TEXT EXTRACT:
☆ ☆ ☆ ☆ ☆

Parsa Khalili carried out research on his topic, “In Search of an Iranian Modernism,” through extensive travel in Iran, with particular interest in the work of twentieth century Iranian architect, Seyhoon Houshang.

Parsa Khalili
Yale University
School of Architecture

View Final Report

Somf 2009 travel fellowship parsa khalili final report 01

Yazd. © Parsa Khalili.

Jury
Barbara Bestor
Kevin Daly
Craig Hartman (Chair)
Thom Mayne
Lorcan O'Herlihy

Iran stands at a historical crossroad; torn between a conservative, seemingly anti-Western invective and a rapid modernization that evinces a more moderate worldview. Beneath the surface, Iran is an intriguing example of the emergence of the “second world,” a developing nation that plays a major role in geopolitics. In spite of the obvious political insights that a visit to Iran would provide, there is also a rich, architectural past available for investigation. A history little spoken of in schools of architecture in the West, the monuments of the Persian Empire provide a multitude of possibilities for architectural study, and perhaps, an alternate history of the development of built form. Essentially this proposal posits that a modernist Iran exists and is worthy of investigation.

Modernism, here to be discussed as an architectural style and way of rethinking the tropes of nineteenth century design, theory, and criticism, spread wider and deeper in the international arena than architectural history cares to remember. Far beyond the canonical works of Le Corbusier, Mies van der Rohe, Adolf Loos, and Alvar Aalto, exists another realm within which modernism flourished; for Iran, the middle of the twentieth century saw great influence and exchange with the West—most notably in the realm of architectural design.

☆ ☆ ☆ ☆ ☆

DATASET EXCERPT:

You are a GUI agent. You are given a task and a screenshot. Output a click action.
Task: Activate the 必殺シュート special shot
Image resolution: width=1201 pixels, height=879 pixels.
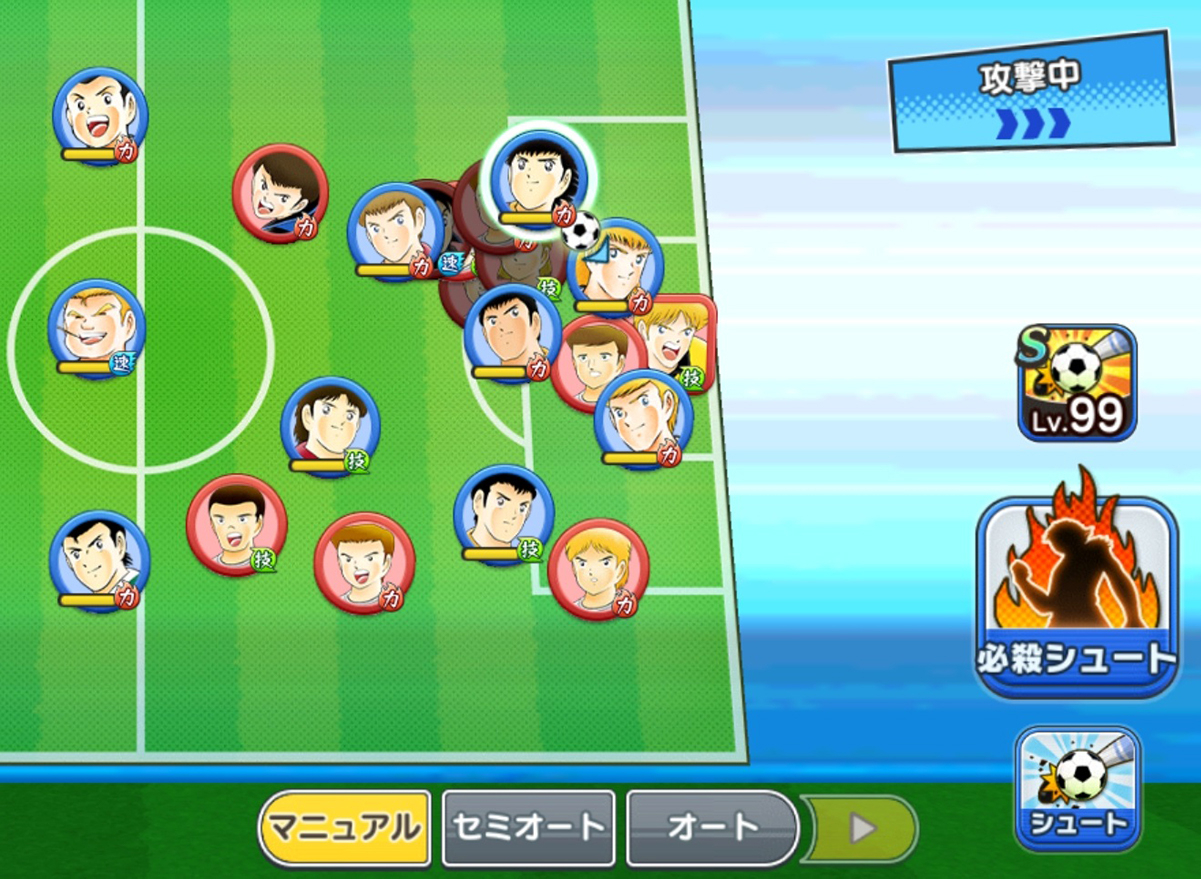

☆ ☆ ☆ ☆ ☆

PARTS OF THE EXERCISE:
1 > In the Iranian modernism passage, whose work held Parsa Khalili's particular interest?
2 > Repeat the Iranian modernism passage word for word between "Modernism, here to" and "of architectural design.", inclusive.
Draw only on the Iranian modernism passage. The lines play no part.

RESPONSES TO THE EXERCISE:
1 > Twentieth-century Iranian architect Seyhoon Houshang's work held his particular interest.

2 >
Modernism, here to be discussed as an architectural style and way of rethinking the tropes of nineteenth century design, theory, and criticism, spread wider and deeper in the international arena than architectural history cares to remember. Far beyond the canonical works of Le Corbusier, Mies van der Rohe, Adolf Loos, and Alvar Aalto, exists another realm within which modernism flourished; for Iran, the middle of the twentieth century saw great influence and exchange with the West—most notably in the realm of architectural design.